É evidente que, se até um juiz insensível acaba por fazer justiça a quem lhe pede com insistência, com muito mais motivo Deus - que é rico em misericórdia estará atento às súplicas dos seus filhos.

Vivemos num mundo cada vez mais hostil ao Evangelho, somos perseguidos e ridicularizados por seguirmos à Jesus Cristo, não podemos desanimar, pois Deus não abandona o seu Povo, nem é insensível aos seus apelos; e no tempo próprio virá em nosso socorro.
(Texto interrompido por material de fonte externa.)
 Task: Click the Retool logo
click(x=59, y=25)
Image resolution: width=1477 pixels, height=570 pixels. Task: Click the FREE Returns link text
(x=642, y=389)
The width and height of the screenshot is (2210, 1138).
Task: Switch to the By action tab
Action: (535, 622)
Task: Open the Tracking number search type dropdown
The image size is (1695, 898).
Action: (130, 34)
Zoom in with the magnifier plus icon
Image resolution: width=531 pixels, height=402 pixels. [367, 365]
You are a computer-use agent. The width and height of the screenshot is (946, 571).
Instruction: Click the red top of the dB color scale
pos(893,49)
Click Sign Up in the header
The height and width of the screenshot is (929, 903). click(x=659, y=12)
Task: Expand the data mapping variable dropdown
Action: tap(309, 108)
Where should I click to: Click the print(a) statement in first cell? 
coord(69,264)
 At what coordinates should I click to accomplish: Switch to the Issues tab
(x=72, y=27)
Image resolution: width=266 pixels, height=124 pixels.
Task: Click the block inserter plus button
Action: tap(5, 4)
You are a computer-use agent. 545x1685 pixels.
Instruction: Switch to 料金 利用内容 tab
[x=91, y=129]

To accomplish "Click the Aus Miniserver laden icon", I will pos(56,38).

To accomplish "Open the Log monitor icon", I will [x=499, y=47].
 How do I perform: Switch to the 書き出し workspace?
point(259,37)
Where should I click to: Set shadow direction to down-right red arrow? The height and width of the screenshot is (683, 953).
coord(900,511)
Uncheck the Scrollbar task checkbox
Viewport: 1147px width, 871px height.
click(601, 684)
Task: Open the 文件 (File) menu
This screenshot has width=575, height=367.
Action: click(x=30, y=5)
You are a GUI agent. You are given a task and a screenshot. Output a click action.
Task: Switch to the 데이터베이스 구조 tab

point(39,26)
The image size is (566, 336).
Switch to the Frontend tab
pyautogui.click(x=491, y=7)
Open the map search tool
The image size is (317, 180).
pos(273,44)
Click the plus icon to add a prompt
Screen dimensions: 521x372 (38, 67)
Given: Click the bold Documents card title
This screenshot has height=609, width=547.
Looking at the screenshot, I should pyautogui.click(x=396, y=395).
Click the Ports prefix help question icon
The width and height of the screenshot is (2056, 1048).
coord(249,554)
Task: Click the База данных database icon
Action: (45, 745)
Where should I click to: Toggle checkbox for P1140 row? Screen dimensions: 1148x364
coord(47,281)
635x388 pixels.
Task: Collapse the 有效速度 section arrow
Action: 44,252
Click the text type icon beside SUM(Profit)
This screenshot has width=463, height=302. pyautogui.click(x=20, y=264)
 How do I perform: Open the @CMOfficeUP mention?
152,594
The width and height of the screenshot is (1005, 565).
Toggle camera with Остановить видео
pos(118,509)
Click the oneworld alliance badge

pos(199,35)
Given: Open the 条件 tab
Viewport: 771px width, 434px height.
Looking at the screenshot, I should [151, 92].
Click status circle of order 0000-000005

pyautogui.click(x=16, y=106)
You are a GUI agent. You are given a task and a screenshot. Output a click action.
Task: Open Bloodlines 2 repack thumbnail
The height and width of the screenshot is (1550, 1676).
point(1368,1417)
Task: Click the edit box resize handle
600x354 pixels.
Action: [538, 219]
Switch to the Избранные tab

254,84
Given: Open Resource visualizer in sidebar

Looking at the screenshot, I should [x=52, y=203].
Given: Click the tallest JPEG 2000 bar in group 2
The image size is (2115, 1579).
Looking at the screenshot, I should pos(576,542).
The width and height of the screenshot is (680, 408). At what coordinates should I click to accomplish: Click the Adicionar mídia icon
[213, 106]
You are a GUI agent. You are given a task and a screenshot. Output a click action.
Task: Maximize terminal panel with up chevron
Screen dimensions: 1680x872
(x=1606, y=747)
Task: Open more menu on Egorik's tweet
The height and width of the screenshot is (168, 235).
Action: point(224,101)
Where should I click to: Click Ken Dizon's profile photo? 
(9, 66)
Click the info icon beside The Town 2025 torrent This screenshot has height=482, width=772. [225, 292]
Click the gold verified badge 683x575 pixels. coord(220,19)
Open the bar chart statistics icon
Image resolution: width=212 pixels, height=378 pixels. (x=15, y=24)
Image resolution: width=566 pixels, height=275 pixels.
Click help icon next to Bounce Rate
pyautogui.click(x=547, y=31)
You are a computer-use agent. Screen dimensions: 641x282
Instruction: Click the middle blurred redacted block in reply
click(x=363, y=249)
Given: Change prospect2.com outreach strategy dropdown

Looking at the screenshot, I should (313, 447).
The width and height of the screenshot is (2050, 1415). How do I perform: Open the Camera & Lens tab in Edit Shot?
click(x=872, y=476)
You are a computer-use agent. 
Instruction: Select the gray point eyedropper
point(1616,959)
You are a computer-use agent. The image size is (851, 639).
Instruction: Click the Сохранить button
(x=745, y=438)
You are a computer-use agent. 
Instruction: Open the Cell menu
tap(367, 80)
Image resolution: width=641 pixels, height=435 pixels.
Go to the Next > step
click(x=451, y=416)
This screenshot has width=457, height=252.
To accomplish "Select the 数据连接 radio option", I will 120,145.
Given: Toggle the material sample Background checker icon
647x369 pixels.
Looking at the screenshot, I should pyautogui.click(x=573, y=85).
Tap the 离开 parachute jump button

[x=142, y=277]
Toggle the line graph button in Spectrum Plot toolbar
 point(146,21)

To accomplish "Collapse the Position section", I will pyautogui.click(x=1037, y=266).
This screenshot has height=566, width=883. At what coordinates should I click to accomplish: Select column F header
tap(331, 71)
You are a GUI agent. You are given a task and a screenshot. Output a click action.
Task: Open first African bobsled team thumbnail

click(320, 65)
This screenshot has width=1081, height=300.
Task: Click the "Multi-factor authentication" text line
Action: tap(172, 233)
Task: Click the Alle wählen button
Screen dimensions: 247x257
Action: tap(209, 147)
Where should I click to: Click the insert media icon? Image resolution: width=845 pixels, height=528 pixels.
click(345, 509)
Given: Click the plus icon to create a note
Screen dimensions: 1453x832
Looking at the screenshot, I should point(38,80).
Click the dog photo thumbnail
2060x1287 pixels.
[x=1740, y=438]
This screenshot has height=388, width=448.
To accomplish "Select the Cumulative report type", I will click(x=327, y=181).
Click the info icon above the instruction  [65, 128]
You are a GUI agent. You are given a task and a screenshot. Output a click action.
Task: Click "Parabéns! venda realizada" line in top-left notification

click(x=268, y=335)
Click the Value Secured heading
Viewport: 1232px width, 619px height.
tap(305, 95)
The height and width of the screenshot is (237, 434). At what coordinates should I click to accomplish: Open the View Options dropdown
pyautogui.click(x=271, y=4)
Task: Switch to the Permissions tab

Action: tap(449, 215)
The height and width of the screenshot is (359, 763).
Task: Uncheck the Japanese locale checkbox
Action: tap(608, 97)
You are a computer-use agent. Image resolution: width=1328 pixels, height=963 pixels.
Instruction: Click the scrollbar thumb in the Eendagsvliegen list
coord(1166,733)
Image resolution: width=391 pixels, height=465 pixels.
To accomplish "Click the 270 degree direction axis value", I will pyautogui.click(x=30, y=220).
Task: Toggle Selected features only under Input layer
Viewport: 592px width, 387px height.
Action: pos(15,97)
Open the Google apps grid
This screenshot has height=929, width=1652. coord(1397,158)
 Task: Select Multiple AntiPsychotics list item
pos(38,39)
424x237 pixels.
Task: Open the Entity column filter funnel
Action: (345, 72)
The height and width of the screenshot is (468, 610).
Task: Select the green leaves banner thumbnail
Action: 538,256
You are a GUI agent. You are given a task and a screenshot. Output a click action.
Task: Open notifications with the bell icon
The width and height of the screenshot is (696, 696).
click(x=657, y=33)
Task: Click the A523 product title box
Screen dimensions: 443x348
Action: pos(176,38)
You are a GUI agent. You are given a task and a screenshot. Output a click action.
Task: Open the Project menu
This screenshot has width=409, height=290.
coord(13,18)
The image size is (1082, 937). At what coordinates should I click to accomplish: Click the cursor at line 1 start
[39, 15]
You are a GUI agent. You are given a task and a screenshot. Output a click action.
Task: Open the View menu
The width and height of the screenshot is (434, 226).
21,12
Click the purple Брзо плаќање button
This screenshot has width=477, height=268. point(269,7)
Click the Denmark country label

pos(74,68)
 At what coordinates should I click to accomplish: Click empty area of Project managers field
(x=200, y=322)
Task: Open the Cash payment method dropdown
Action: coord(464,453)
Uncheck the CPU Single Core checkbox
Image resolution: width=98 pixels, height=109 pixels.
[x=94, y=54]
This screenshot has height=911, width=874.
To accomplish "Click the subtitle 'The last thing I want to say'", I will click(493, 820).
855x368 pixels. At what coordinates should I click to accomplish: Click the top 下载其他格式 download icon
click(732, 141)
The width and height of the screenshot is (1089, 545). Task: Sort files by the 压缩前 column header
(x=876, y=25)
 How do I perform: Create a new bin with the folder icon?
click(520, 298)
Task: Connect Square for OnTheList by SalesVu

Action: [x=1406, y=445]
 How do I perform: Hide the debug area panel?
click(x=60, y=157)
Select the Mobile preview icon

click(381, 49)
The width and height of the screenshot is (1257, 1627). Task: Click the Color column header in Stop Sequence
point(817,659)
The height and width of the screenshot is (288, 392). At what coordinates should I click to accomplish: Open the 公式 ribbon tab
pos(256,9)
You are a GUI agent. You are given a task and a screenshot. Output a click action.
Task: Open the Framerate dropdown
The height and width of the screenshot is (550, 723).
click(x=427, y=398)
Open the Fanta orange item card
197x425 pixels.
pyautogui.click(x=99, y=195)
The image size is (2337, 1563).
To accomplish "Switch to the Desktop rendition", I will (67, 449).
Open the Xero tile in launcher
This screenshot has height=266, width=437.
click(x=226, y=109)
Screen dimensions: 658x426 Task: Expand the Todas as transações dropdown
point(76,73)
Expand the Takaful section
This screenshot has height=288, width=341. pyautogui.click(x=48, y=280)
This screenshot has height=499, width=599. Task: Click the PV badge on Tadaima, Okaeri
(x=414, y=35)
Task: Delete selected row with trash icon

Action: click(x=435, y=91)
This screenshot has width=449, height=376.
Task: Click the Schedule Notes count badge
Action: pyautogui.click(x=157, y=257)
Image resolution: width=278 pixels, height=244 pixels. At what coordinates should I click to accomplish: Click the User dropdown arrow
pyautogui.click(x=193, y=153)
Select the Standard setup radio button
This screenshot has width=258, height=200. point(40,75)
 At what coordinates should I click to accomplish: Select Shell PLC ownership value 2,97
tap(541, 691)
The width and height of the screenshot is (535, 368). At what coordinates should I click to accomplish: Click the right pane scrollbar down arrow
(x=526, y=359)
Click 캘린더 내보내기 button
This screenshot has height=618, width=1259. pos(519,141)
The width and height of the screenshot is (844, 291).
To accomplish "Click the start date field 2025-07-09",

A nós cabe confiar em Deus e pela oração não nos deixar contaminar pelo mal que nos rodeia.

Mas atenção, tem um detalhe muito importante nesta parábola, oração por mais insistente que seja não irá obrigará o Senhor Deus a fazer nossa vontade.

Deus terá as suas razões para não atender àquilo que Lhe pedimos: às vezes pedimos a Deus coisas que nos compete; outras vezes, pedimos coisas que nos parecem boas, mas que de fato não são; outras vezes, ainda, pedimos coisas que são boas para nós, mas que implicam sofrimento e injustiça para os outros. É preciso termos consciência disto e nos perguntar, à luz da lógica da fé qual é a vontade de Deus.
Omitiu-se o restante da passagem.